La gabapentine. Ce nom ne vous dit peut-être rien, mais il s’agit d’un antidouleur très couramment prescrit, souvent présenté comme une alternative plus sûre aux opioïdes pour les douleurs chroniques, comme celles du dos. Une nouvelle qui fait l’effet d’une bombe vient pourtant remettre en question cette réputation. Une étude à grande échelle suggère un lien inquiétant entre la prise de ce médicament et un risque accru de démence et de troubles cognitifs légers.
Des chiffres qui interpellent
Publiée dans la revue Regional Anesthesia & Pain Medicine, cette étude a analysé les dossiers médicaux anonymisés de dizaines de milliers d’Américains. Les conclusions sont frappantes. Les patients ayant reçu six prescriptions ou plus de gabapentine étaient 29% plus susceptibles de développer une démence et même 85% plus susceptibles de souffrir de troubles cognitifs légers dans les dix ans suivant leur premier diagnostic de douleur.
Un risque surprenant pour les plus jeunes
Le plus surprenant, c’est peut-être que le risque ne touche pas seulement les plus âgés. Au contraire. Si aucun risque accru n’a été détecté chez les 18-34 ans, la situation change radicalement pour la tranche d’âge des 35-49 ans. Pour eux, le risque de démence a plus que doublé et celui de troubles cognitifs a plus que triplé. Une tendance similaire a été observée chez les 50-64 ans. La fréquence des prescriptions joue aussi un rôle clé : avec 12 ordonnances ou plus, le risque de démence grimpe de 40%.
Attention, pas de conclusion hâtive
Alors, faut-il jeter sa boîte de gabapentine ? Pas si vite. Les chercheurs eux-mêmes et d’autres experts appellent à la plus grande prudence. Il s’agit d’une étude observationnelle et rétrospective, ce qui signifie qu’elle montre une association, une corrélation, mais ne peut en aucun cas prouver un lien de cause à effet. « On doit s’inquiéter que ce genre de résultats soit un artefact », prévient le professeur Sir John Hardy, expert en démence. Autrement dit, le lien pourrait être une coïncidence ou le résultat d’autres facteurs non mesurés.

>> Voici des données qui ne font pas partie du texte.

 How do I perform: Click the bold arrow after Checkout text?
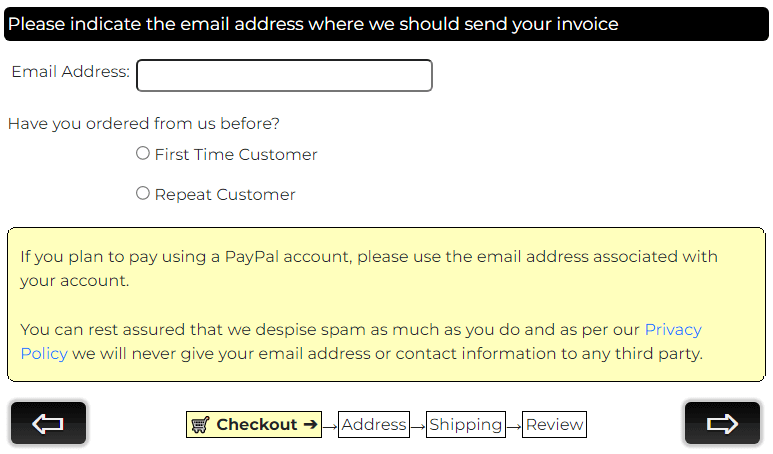coord(310,424)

Un lien complexe à démêler
Plusieurs bémols importants ont été soulevés. L’étude n’a pas pu prendre en compte la dose exacte de gabapentine ni la durée du traitement. De plus, elle ne portait que sur des personnes souffrant de douleurs chroniques. Or, la douleur chronique elle-même, ou d’autres facteurs liés à ce état, pourrait influencer le risque cognitif. D’ailleurs, comme le note le Dr Leah Mursaleen d’Alzheimer’s Research UK, des études précédentes sur des patients prenant de la gabapentine pour d’autres raisons (comme l’épilepsie) n’ont pas montré ce lien avec la démence.
Conclusion : que faut-il faire ?
Cette étude ne doit pas semer la panique, mais plutôt encourager la vigilance. Les chercheurs concluent que leurs résultats « soutiennent la nécessité d’une surveillance étroite des patients adultes à qui l’on prescrit de la gabapentine ». La gestion de la douleur chronique est essentielle et la recommandation des experts est claire : n’arrêtez jamais un traitement sans en parler à votre médecin. Si vous avez des inquiétudes concernant vos médicaments, la meilleure chose à faire est de prendre rendez-vous pour en discuter avec un professionnel de santé.